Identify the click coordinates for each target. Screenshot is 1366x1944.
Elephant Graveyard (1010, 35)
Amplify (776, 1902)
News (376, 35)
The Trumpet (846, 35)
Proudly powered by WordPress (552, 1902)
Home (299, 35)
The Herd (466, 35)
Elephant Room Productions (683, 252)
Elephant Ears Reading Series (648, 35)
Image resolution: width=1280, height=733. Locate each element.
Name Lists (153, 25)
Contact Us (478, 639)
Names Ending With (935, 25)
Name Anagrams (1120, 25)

REQUIRED WORK: Give the entries again in full, exactly as they were written above.

EXPECTED ANSWER:
Identify the click coordinates for each target. Screenshot is 1366x1944.
Elephant Graveyard (1010, 35)
Amplify (776, 1902)
News (376, 35)
The Trumpet (846, 35)
Proudly powered by WordPress (552, 1902)
Home (299, 35)
The Herd (466, 35)
Elephant Room Productions (683, 252)
Elephant Ears Reading Series (648, 35)
Image resolution: width=1280, height=733. Locate each element.
Name Lists (153, 25)
Contact Us (478, 639)
Names Ending With (935, 25)
Name Anagrams (1120, 25)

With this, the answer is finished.